● REQUIRED ACTION
Below are some lines of data. Return all of them as they are.

◇ ◇ ◇ ◇ ◇ ◇ ◇

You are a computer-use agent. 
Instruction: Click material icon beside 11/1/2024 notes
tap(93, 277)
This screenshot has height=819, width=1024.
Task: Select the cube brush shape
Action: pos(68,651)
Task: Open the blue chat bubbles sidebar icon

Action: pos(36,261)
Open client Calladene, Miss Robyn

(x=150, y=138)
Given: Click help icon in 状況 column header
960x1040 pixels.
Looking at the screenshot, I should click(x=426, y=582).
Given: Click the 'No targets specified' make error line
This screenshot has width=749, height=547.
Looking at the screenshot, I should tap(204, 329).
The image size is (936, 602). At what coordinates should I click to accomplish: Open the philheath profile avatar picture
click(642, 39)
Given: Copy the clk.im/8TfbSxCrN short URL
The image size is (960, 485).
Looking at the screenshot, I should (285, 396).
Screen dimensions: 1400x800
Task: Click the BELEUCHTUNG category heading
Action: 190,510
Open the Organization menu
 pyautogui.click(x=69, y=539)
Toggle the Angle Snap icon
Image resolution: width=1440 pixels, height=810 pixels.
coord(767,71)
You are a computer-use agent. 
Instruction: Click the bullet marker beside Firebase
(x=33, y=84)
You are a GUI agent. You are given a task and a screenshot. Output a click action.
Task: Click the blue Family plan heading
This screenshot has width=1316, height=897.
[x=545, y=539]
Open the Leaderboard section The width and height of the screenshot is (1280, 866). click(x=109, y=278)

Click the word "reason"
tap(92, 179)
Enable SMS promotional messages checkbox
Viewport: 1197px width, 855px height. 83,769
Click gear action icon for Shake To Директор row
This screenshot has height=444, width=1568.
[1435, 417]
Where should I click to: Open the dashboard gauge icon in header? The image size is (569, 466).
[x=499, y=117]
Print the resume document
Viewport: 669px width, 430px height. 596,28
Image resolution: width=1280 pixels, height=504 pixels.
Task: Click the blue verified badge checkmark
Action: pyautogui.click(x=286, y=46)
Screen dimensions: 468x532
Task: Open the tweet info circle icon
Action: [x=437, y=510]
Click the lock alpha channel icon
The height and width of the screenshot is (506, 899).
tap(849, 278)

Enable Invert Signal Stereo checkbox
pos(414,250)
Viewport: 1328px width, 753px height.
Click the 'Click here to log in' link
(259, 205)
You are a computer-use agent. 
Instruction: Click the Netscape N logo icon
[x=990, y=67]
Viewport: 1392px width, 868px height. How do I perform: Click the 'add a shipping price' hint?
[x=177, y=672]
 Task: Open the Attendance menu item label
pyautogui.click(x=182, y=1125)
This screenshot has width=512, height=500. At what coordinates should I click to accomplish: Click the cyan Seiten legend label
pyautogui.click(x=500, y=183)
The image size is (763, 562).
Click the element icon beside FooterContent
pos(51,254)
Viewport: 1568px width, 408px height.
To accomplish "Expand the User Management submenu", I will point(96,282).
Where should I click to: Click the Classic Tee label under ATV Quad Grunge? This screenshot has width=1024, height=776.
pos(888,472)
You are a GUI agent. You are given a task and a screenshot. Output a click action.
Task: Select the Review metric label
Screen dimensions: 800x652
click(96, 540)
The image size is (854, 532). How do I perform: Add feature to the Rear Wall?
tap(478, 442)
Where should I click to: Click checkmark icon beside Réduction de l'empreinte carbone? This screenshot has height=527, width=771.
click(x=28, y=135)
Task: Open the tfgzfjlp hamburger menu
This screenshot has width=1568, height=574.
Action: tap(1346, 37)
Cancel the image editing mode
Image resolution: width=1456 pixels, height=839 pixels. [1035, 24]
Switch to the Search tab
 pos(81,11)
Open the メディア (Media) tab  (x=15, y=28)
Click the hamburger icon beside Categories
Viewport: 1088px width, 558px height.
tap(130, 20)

◇ ◇ ◇ ◇ ◇ ◇ ◇

● RESULT
You are a computer-use agent. 
Instruction: Click material icon beside 11/1/2024 notes
tap(93, 277)
This screenshot has height=819, width=1024.
Task: Select the cube brush shape
Action: pos(68,651)
Task: Open the blue chat bubbles sidebar icon

Action: pos(36,261)
Open client Calladene, Miss Robyn

(x=150, y=138)
Given: Click help icon in 状況 column header
960x1040 pixels.
Looking at the screenshot, I should click(x=426, y=582).
Given: Click the 'No targets specified' make error line
This screenshot has width=749, height=547.
Looking at the screenshot, I should tap(204, 329).
The image size is (936, 602). At what coordinates should I click to accomplish: Open the philheath profile avatar picture
click(642, 39)
Given: Copy the clk.im/8TfbSxCrN short URL
The image size is (960, 485).
Looking at the screenshot, I should (285, 396).
Screen dimensions: 1400x800
Task: Click the BELEUCHTUNG category heading
Action: 190,510
Open the Organization menu
 pyautogui.click(x=69, y=539)
Toggle the Angle Snap icon
Image resolution: width=1440 pixels, height=810 pixels.
coord(767,71)
You are a computer-use agent. 
Instruction: Click the bullet marker beside Firebase
(x=33, y=84)
You are a GUI agent. You are given a task and a screenshot. Output a click action.
Task: Click the blue Family plan heading
This screenshot has width=1316, height=897.
[x=545, y=539]
Open the Leaderboard section The width and height of the screenshot is (1280, 866). click(x=109, y=278)

Click the word "reason"
tap(92, 179)
Enable SMS promotional messages checkbox
Viewport: 1197px width, 855px height. 83,769
Click gear action icon for Shake To Директор row
This screenshot has height=444, width=1568.
[1435, 417]
Where should I click to: Open the dashboard gauge icon in header? The image size is (569, 466).
[x=499, y=117]
Print the resume document
Viewport: 669px width, 430px height. 596,28
Image resolution: width=1280 pixels, height=504 pixels.
Task: Click the blue verified badge checkmark
Action: pyautogui.click(x=286, y=46)
Screen dimensions: 468x532
Task: Open the tweet info circle icon
Action: [x=437, y=510]
Click the lock alpha channel icon
The height and width of the screenshot is (506, 899).
tap(849, 278)

Enable Invert Signal Stereo checkbox
pos(414,250)
Viewport: 1328px width, 753px height.
Click the 'Click here to log in' link
(259, 205)
You are a computer-use agent. 
Instruction: Click the Netscape N logo icon
[x=990, y=67]
Viewport: 1392px width, 868px height. How do I perform: Click the 'add a shipping price' hint?
[x=177, y=672]
 Task: Open the Attendance menu item label
pyautogui.click(x=182, y=1125)
This screenshot has width=512, height=500. At what coordinates should I click to accomplish: Click the cyan Seiten legend label
pyautogui.click(x=500, y=183)
The image size is (763, 562).
Click the element icon beside FooterContent
pos(51,254)
Viewport: 1568px width, 408px height.
To accomplish "Expand the User Management submenu", I will point(96,282).
Where should I click to: Click the Classic Tee label under ATV Quad Grunge? This screenshot has width=1024, height=776.
pos(888,472)
You are a GUI agent. You are given a task and a screenshot. Output a click action.
Task: Select the Review metric label
Screen dimensions: 800x652
click(96, 540)
The image size is (854, 532). How do I perform: Add feature to the Rear Wall?
tap(478, 442)
Where should I click to: Click checkmark icon beside Réduction de l'empreinte carbone? This screenshot has height=527, width=771.
click(x=28, y=135)
Task: Open the tfgzfjlp hamburger menu
This screenshot has width=1568, height=574.
Action: tap(1346, 37)
Cancel the image editing mode
Image resolution: width=1456 pixels, height=839 pixels. [1035, 24]
Switch to the Search tab
 pos(81,11)
Open the メディア (Media) tab  (x=15, y=28)
Click the hamburger icon beside Categories
Viewport: 1088px width, 558px height.
tap(130, 20)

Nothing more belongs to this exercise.